By Adam Elliott
Banks are getting better at making digital account opening faster, easier and more efficient. But improvements to reduce the friction for customers can also open the door to new ways of gumming up the works with fraud.
According to Aite Group, new account fraud rates in the online channel are “eight times that of accounts opened in the branch.” With Aite projecting that digital and mobile demand deposit account applications will represent 45 percent of total account opening volume by 2020, it’s critical that banks have multilayered methods of fraud screening.
One of the reasons NAF losses soared from $3 billion in 2017 to $3.4 billion in 2018, according to Javelin, is that many banks are not screening for out-of-pattern behaviors that only become evident when combining identity attributes with other data elements: otherwise hidden insights from phones, addresses and emails, for example.
Without integrating these data elements, fraudsters have the advantage. Because they have access to compromised data, their applications can look completely legitimate to traditional ID verification systems. If the applicant name, Social Security and mailing address match credit header data, then fraudsters can bypass the system.
Use email data to enhance fraud detection
With online account openings, there should always be an email address provided in the application process, and that’s where fraudsters can become vulnerable to detection. They typically do not use the email address of the legitimate consumer. To do so would risk victims receiving communication that would alert them to fraudulently opened new accounts. Instead, they must have a new or different email addresses to perpetrate their fraud schemes.
By examining email account data, institutions can uncover multiple characteristics that increase the risk of a digital application. The email may be disposable; perhaps it can’t be verified in association with the account holder’s name or has never been observed before; or maybe the email domain server is located overseas in a high-risk country.
ID Insight conducted retrospective research of digital account openings that were later identified as fraudulent and forcibly closed. The data confirmed many cases where traditional identity credentials matched completely. Therefore, the information provided on input did not raise any suspicion among institutions using traditional ID verification systems.
However, when integrating data on the email addresses—and combining it with other data associated with the applicant—there was clear evidence of out-of-pattern behavior. In hindsight, these accounts should have been flagged as potentially fraudulent. Knowing this information, financial institutions could have limited account access or privileges until the flagged application could be investigated further. Otherwise, ID thieves can use all the right data (name, SSN, date of birth, and the like) to get an account application approved, then alter the communications channels (address, email and phone) to disconnect the victim from the bank.

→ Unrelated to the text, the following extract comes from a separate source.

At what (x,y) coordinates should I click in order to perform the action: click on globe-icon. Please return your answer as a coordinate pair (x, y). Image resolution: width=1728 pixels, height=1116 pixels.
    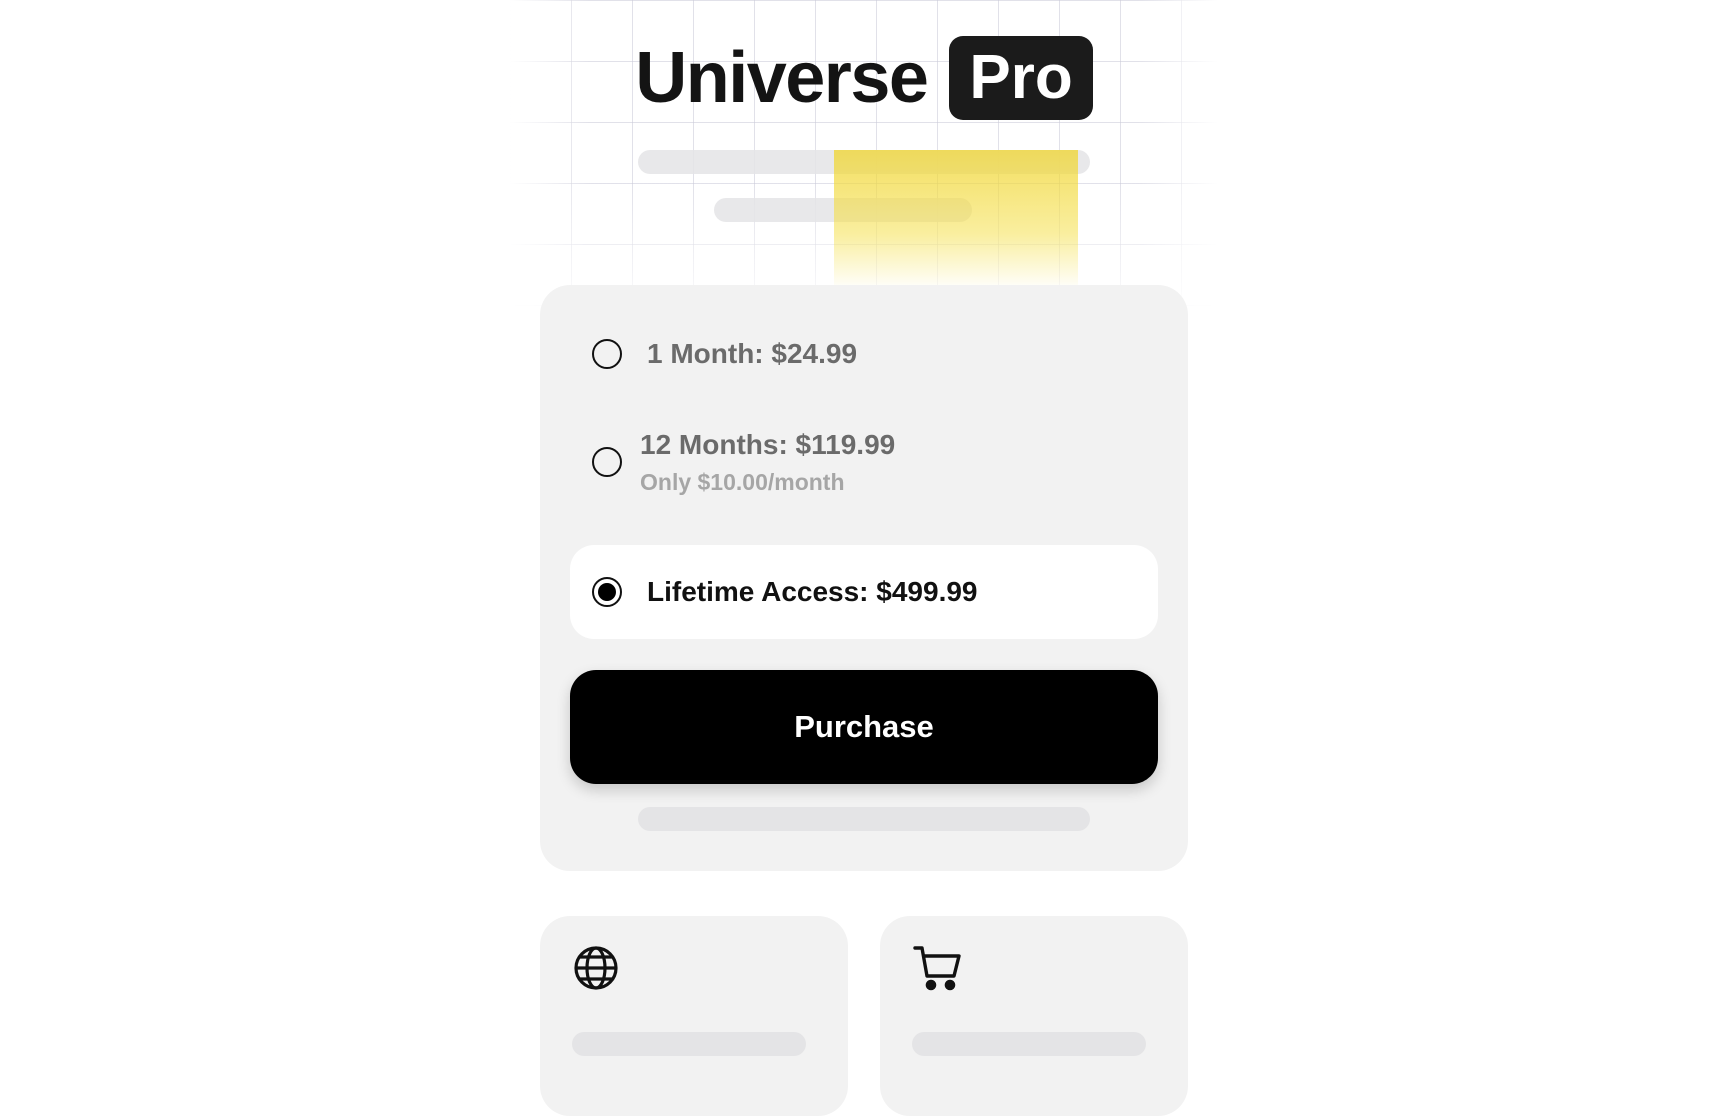
    Looking at the image, I should click on (596, 968).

Communication channels are predictive
Just as email-specific data enhances fraud screening, so does IP, phone, and physical address information. These additional data sets, when brought together and compared to account application data, help to identify anomalies and out-of-pattern behavior, thus making fraud-scoring processes more accurate and predictive.
For example, for DDA applications via a mobile app, a cell phone number will be required. Again, to prevent detection, fraudsters cannot open new accounts in a mobile app using phone numbers that belong to legitimate consumers. They must submit new or unique numbers (or spoof the customer’s phone number) to prevent consumers from receiving texts or calls about the fraudulently opened accounts. Fortunately, financial institutions can use this necessary part of the fraud scheme for detection purposes.
For years, ID Insight has analyzed phone number data looking for risky patterns. The data reveal patterns that make intuitive sense—the phone is a burner phone with an area code nowhere near the applicant’s physical address, the phone number has been recently ported to a new service provider, or the phone number has not previously been associated with the applicant’s name.
These patterns alone may not prove to be risk factors. However, when used in combination with other identity-related data points, they help influence the risk assessment and become actionable for fraud investigators.
Fraudsters are using massive data sets and cutting-edge technology to update their schemes in the digital space. Banks must build a powerful arsenal of new tools to protect their investments in innovative new services.
Adam Elliott is founder and president of ID Insight, which provides verification, authentication, market research and fraud solutions to banks and other financial companies.